Briefe aus einer Welt des Authentischen: Ein Bildband gibt Einblicke in das wunderbare, unprätentiöse Werk des Hamburger Künstlers Harald Stoffers

von GERD BAUDER

Nichts an den Arbeiten des Hamburger Künstlers Harald Stoffers wirkt verstellt von Moden oder Klischees. Selbst das, was Zitat sein mag, ist eigenständig und in neue Zusammenhänge gefügt. Unmittelbarkeit spricht aus seinem Werk. Stoffers hat einen authentischen Ausdruck, eine im wahrsten Sinne des Wortes eigene Handschrift gefunden. Vielleicht, weil Stoffers autodidaktisch und fernab von Kunstkreisen tätig ist.

Das Werk des Hamburgers sind auf den ersten Blick kunstvoll gestaltete Briefe, die er nach einem festen System fertigt: Zunächst rahmt Stoffers ein Blatt Papier. Hernach zieht er mit Tusche oder Filzstift in diesen Rahmen horizontale Linien, deren Verlauf sich immer nach der zuvor gezeichneten richtet. So kommt es zu Ausbuchtungen und Wellen, es „entstehen“, wie der Kunstkritiker Jan Verwoert das nennt, „aus geschwungenen Linien ornamentale Formen“. Auf und in diese Module zeichnet Stoffers dann mit seiner Kunstschrift, einer kantig gewordenen Schreibschrift. Seine meist schwarz auf weiß getuschten Lettern erinnern an expressionistische Grafiken. Jedes einzelne Wort seiner Sätze setzt er gewissenhaft voneinander ab und rhythmisiert mittels gelegentlicher Doppelpunkte – die ein Satzende, aber auch eine Betonung andeuten können – den Text. In diesem folgt er wiederum einem relativ festen Muster, fast jeden seiner Briefe beginnt Stoffers mit der Anrede: „Liebe Mutti, ich werde ja am Donnerstag [Dienstag etc.] also die ganz gute neue grüne [braune, karierte etc.] Hose bitte anziehen …“ Darauf folgen dann Ankündigungen über den Tagesverlauf, welchen Bus er wann und mit welchem Ziel nehmen wird etc.

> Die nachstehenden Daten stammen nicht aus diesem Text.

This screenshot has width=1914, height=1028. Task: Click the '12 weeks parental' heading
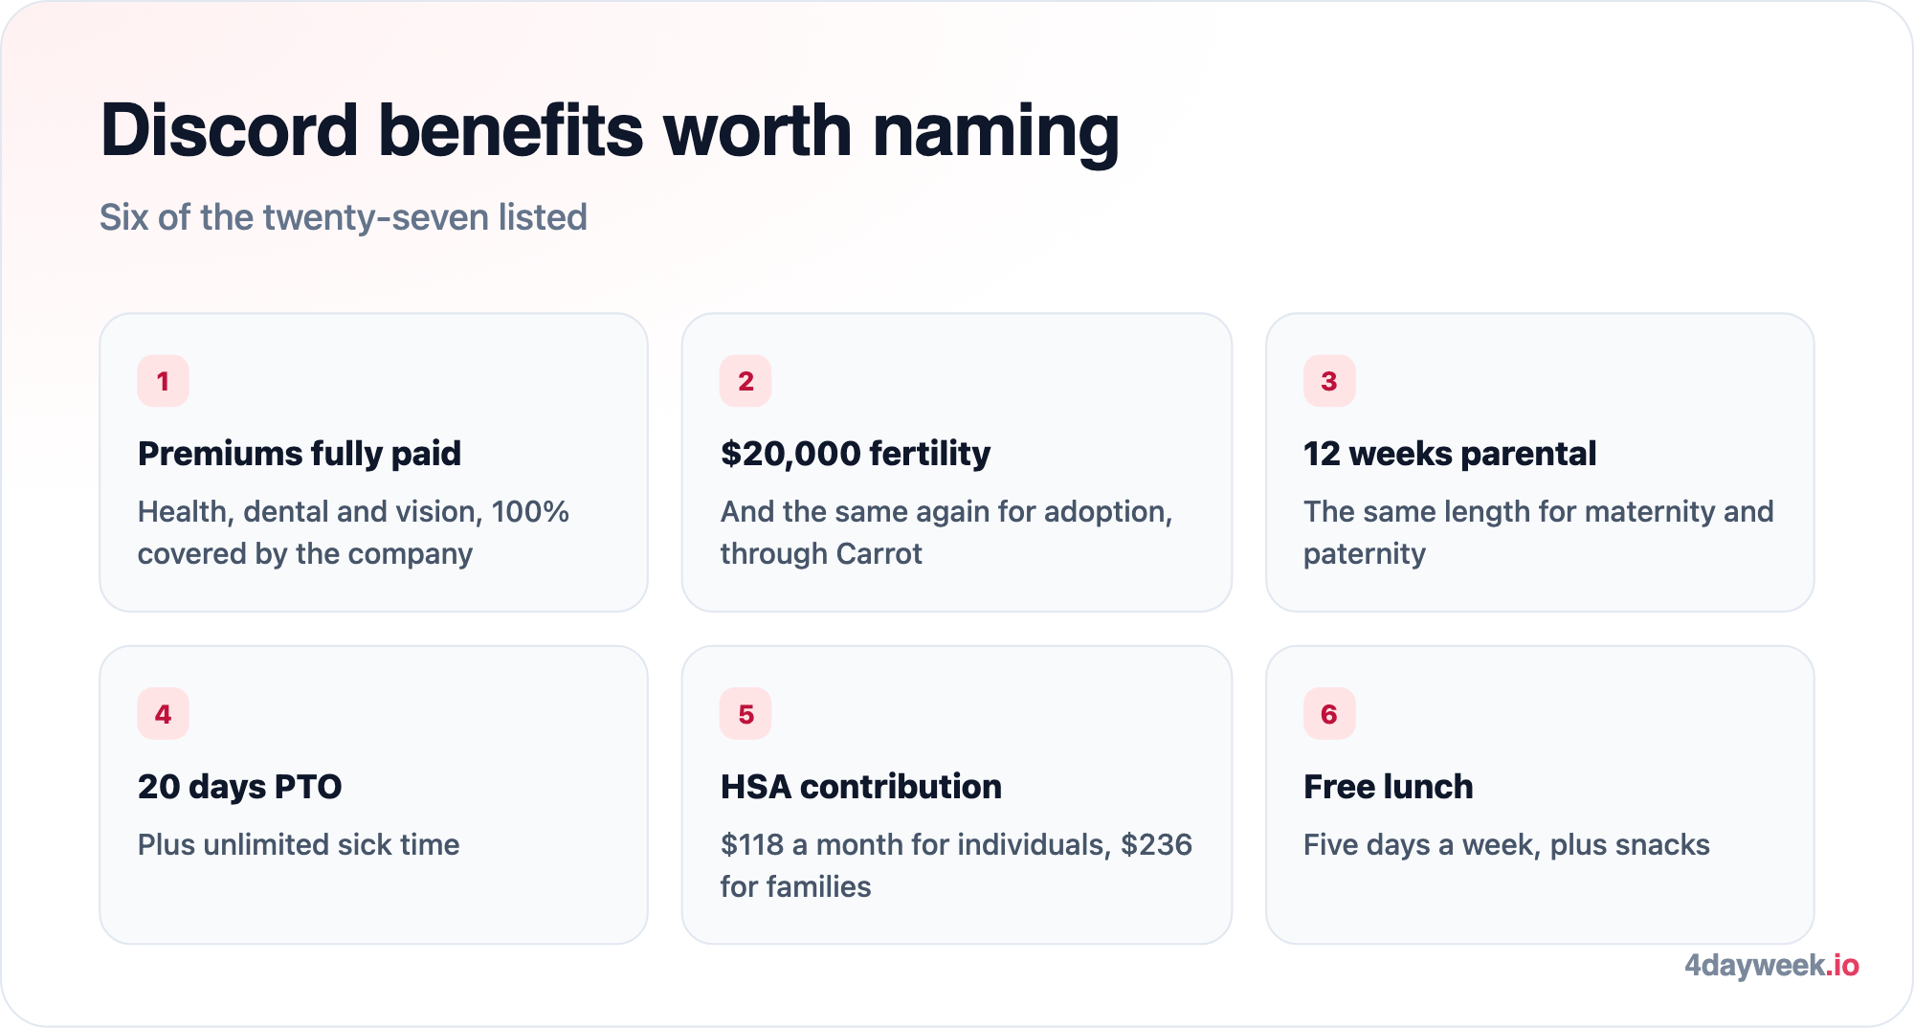[x=1450, y=454]
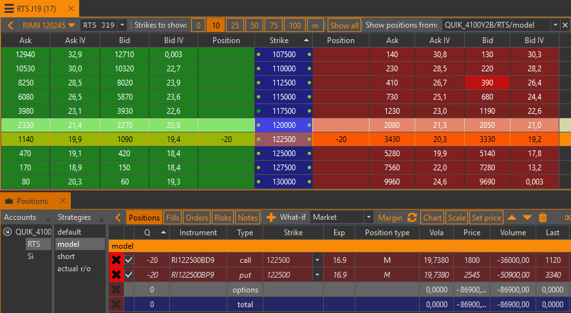Image resolution: width=571 pixels, height=313 pixels.
Task: Click the Margin refresh arrows icon
Action: pos(412,218)
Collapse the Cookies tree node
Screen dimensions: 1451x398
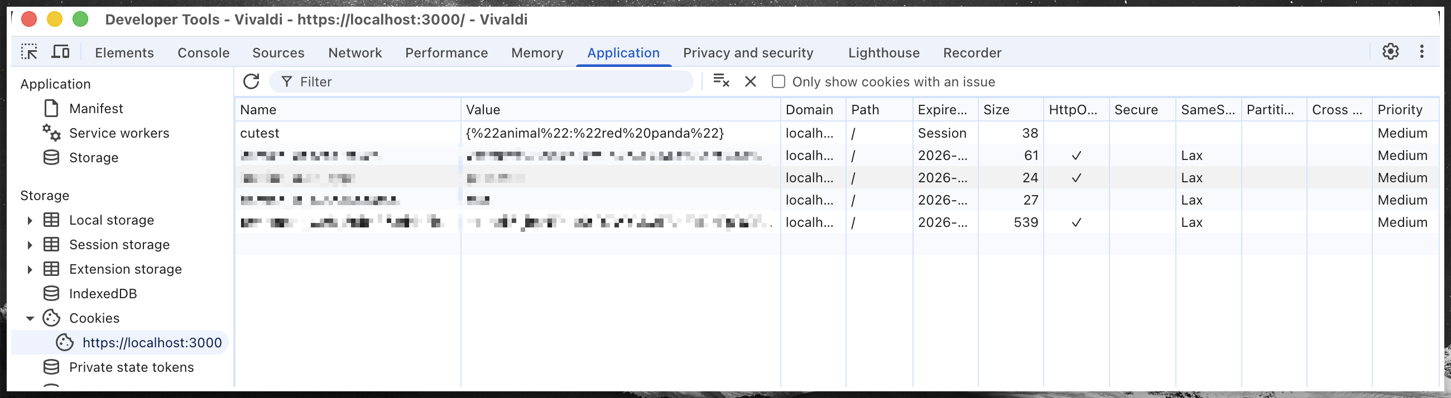click(x=30, y=319)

In diesen Zeilen, einem Nach- und Widerhall seines Autismus, geht es Stoffers indessen längst nicht mehr darum, seiner Mutter mitzuteilen, welche Hose sie ihm am folgenden Tage richten möge. Ganz im Gegenteil: Der Text, das, was Stoffers’ Zeichnung auf den ersten Blick zum Brief macht, ist tatsächlich Motiv und Zeichenvorlage. Sicher, der Künstler bezieht konkrete Sachverhalte in seinen Text ein – etwa die Farbe der Hose oder einen geänderten Fahrplan. Allein, im Mittelpunkt steht für den Vierzigjährigen eindeutig die Gestaltung. Die Verfeinerung, die Neuinterpretation und das Umspielen des immer gleichen Motivs oder Bildes, macht seine Arbeit so besonders. Der Künstler Stoffers hat sein Thema gefunden, er arbeitet längst an Variationen.

Mittlerweile mit zunehmendem Erfolg. In die Öffentlichkeit gelangten seine Briefe, an denen er nun seit gut zwanzig Jahren arbeitet, zwar erst in den letzten Jahren. Doch seit er Teil einer Hamburger Ateliergemeinschaft ist, spricht sich sein Talent herum. Mehrere Ausstellungen in der Bundesrepublik und zuletzt gar bei der „outsider art fair“ und in der Cavin-Morris Gallery in New York zeigen: Stoffers’ Handschrift vermag zu beeindrucken. Die Bilder bleiben den Betrachtern in Erinnerung. Sie berühren. Um dem steigenden Interesse an Stoffers gerecht zu werden, veröffentlicht dessen Atelierleiter Peter Heidenwag nun einen Bildband mit ausgewählten Zeichnungen des Hamburgers. „Briefe/Letters“, das dieser Tage im Revolver Verlag erscheint, vermittelt mit dreiundzwanzig Nachdrucken einen recht umfassenden Eindruck vom gegenwärtigen Stand der Stoffers’schen Zeichen-Kunst. Jenseits von postpostmoderner Selbstreferenzialität, abseits vom bunten Treiben der in crowds der Kunstszene und weit entfernt vom eingespielten Kulturbetrieb, vergewissern seine „Briefe/Letters“ den Betrachter dessen, was Kunst so magisch macht: des Wahrhaftigen in ihr.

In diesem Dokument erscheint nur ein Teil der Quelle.